- _Exercise details_
Give the lines of each item below as a JSON list of strings, one string per line, with blank lines left out.

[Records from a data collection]

· · · · · · ·

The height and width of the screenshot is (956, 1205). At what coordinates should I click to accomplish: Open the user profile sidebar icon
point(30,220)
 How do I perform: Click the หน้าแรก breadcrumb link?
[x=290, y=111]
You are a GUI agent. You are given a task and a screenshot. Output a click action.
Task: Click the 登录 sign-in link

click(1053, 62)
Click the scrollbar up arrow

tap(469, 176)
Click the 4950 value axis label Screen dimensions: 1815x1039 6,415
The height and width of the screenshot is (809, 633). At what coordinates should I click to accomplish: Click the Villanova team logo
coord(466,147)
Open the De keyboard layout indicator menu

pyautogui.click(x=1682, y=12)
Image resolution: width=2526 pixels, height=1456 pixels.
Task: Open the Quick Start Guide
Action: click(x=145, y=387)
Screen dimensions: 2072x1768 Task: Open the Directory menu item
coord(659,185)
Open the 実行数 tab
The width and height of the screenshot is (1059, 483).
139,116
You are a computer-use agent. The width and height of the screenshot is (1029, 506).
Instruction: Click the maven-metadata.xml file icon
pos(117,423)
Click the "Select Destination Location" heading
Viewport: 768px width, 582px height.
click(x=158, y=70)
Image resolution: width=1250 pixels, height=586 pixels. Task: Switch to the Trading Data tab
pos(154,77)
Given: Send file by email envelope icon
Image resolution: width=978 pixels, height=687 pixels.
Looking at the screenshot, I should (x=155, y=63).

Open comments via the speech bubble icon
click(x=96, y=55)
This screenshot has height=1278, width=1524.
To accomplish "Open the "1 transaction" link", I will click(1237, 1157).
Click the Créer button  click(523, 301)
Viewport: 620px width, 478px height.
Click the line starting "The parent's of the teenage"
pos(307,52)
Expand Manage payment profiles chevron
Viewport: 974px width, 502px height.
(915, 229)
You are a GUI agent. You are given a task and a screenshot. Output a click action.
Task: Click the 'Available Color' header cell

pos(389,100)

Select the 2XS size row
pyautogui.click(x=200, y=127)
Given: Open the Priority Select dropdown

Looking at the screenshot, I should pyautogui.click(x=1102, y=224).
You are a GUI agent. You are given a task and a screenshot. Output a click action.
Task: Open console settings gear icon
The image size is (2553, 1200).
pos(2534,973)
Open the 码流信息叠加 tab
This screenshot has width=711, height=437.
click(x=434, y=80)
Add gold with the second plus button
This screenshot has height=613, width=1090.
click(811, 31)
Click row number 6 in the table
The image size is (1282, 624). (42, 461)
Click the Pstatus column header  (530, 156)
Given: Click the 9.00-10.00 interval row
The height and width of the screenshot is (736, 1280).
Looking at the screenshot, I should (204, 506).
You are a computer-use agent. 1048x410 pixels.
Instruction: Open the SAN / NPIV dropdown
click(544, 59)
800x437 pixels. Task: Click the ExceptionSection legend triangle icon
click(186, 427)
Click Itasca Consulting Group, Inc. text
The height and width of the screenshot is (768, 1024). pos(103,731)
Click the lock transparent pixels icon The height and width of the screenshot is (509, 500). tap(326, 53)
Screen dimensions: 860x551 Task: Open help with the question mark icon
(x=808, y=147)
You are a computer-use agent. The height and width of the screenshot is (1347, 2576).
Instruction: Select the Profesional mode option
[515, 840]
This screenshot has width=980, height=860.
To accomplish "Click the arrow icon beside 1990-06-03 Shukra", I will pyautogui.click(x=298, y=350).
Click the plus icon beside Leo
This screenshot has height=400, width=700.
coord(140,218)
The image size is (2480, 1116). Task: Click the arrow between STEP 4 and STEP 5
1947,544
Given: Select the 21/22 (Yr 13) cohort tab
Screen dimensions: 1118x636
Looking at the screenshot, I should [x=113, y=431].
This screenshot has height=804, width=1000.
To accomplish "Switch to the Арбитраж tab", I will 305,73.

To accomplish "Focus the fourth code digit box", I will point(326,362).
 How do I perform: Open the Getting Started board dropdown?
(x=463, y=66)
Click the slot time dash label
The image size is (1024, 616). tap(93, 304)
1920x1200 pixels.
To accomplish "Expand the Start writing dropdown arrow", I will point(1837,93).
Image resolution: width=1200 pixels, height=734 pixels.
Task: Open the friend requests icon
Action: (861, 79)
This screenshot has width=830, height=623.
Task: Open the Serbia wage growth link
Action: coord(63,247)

· · · · · · ·

- _Complete response_
[
  "The height and width of the screenshot is (956, 1205). At what coordinates should I click to accomplish: Open the user profile sidebar icon",
  "point(30,220)",
  " How do I perform: Click the หน้าแรก breadcrumb link?",
  "[x=290, y=111]",
  "You are a GUI agent. You are given a task and a screenshot. Output a click action.",
  "Task: Click the 登录 sign-in link",
  "click(1053, 62)",
  "Click the scrollbar up arrow",
  "tap(469, 176)",
  "Click the 4950 value axis label Screen dimensions: 1815x1039 6,415",
  "The height and width of the screenshot is (809, 633). At what coordinates should I click to accomplish: Click the Villanova team logo",
  "coord(466,147)",
  "Open the De keyboard layout indicator menu",
  "pyautogui.click(x=1682, y=12)",
  "Image resolution: width=2526 pixels, height=1456 pixels.",
  "Task: Open the Quick Start Guide",
  "Action: click(x=145, y=387)",
  "Screen dimensions: 2072x1768 Task: Open the Directory menu item",
  "coord(659,185)",
  "Open the 実行数 tab",
  "The width and height of the screenshot is (1059, 483).",
  "139,116",
  "You are a computer-use agent. The width and height of the screenshot is (1029, 506).",
  "Instruction: Click the maven-metadata.xml file icon",
  "pos(117,423)",
  "Click the \"Select Destination Location\" heading",
  "Viewport: 768px width, 582px height.",
  "click(x=158, y=70)",
  "Image resolution: width=1250 pixels, height=586 pixels. Task: Switch to the Trading Data tab",
  "pos(154,77)",
  "Given: Send file by email envelope icon",
  "Image resolution: width=978 pixels, height=687 pixels.",
  "Looking at the screenshot, I should (x=155, y=63).",
  "Open comments via the speech bubble icon",
  "click(x=96, y=55)",
  "This screenshot has height=1278, width=1524.",
  "To accomplish \"Open the \"1 transaction\" link\", I will click(1237, 1157).",
  "Click the Créer button  click(523, 301)",
  "Viewport: 620px width, 478px height.",
  "Click the line starting \"The parent's of the teenage\"",
  "pos(307,52)",
  "Expand Manage payment profiles chevron",
  "Viewport: 974px width, 502px height.",
  "(915, 229)",
  "You are a GUI agent. You are given a task and a screenshot. Output a click action.",
  "Task: Click the 'Available Color' header cell",
  "pos(389,100)",
  "Select the 2XS size row",
  "pyautogui.click(x=200, y=127)",
  "Given: Open the Priority Select dropdown",
  "Looking at the screenshot, I should pyautogui.click(x=1102, y=224).",
  "You are a GUI agent. You are given a task and a screenshot. Output a click action.",
  "Task: Open console settings gear icon",
  "The image size is (2553, 1200).",
  "pos(2534,973)",
  "Open the 码流信息叠加 tab",
  "This screenshot has width=711, height=437.",
  "click(x=434, y=80)",
  "Add gold with the second plus button",
  "This screenshot has height=613, width=1090.",
  "click(811, 31)",
  "Click row number 6 in the table",
  "The image size is (1282, 624). (42, 461)",
  "Click the Pstatus column header  (530, 156)",
  "Given: Click the 9.00-10.00 interval row",
  "The height and width of the screenshot is (736, 1280).",
  "Looking at the screenshot, I should (204, 506).",
  "You are a computer-use agent. 1048x410 pixels.",
  "Instruction: Open the SAN / NPIV dropdown",
  "click(544, 59)",
  "800x437 pixels. Task: Click the ExceptionSection legend triangle icon",
  "click(186, 427)",
  "Click Itasca Consulting Group, Inc. text",
  "The height and width of the screenshot is (768, 1024). pos(103,731)",
  "Click the lock transparent pixels icon The height and width of the screenshot is (509, 500). tap(326, 53)",
  "Screen dimensions: 860x551 Task: Open help with the question mark icon",
  "(x=808, y=147)",
  "You are a computer-use agent. The height and width of the screenshot is (1347, 2576).",
  "Instruction: Select the Profesional mode option",
  "[515, 840]",
  "This screenshot has width=980, height=860.",
  "To accomplish \"Click the arrow icon beside 1990-06-03 Shukra\", I will pyautogui.click(x=298, y=350).",
  "Click the plus icon beside Leo",
  "This screenshot has height=400, width=700.",
  "coord(140,218)",
  "The image size is (2480, 1116). Task: Click the arrow between STEP 4 and STEP 5",
  "1947,544",
  "Given: Select the 21/22 (Yr 13) cohort tab",
  "Screen dimensions: 1118x636",
  "Looking at the screenshot, I should [x=113, y=431].",
  "This screenshot has height=804, width=1000.",
  "To accomplish \"Switch to the Арбитраж tab\", I will 305,73.",
  "To accomplish \"Focus the fourth code digit box\", I will point(326,362).",
  " How do I perform: Open the Getting Started board dropdown?",
  "(x=463, y=66)",
  "Click the slot time dash label",
  "The image size is (1024, 616). tap(93, 304)",
  "1920x1200 pixels.",
  "To accomplish \"Expand the Start writing dropdown arrow\", I will point(1837,93).",
  "Image resolution: width=1200 pixels, height=734 pixels.",
  "Task: Open the friend requests icon",
  "Action: (861, 79)",
  "This screenshot has width=830, height=623.",
  "Task: Open the Serbia wage growth link",
  "Action: coord(63,247)"
]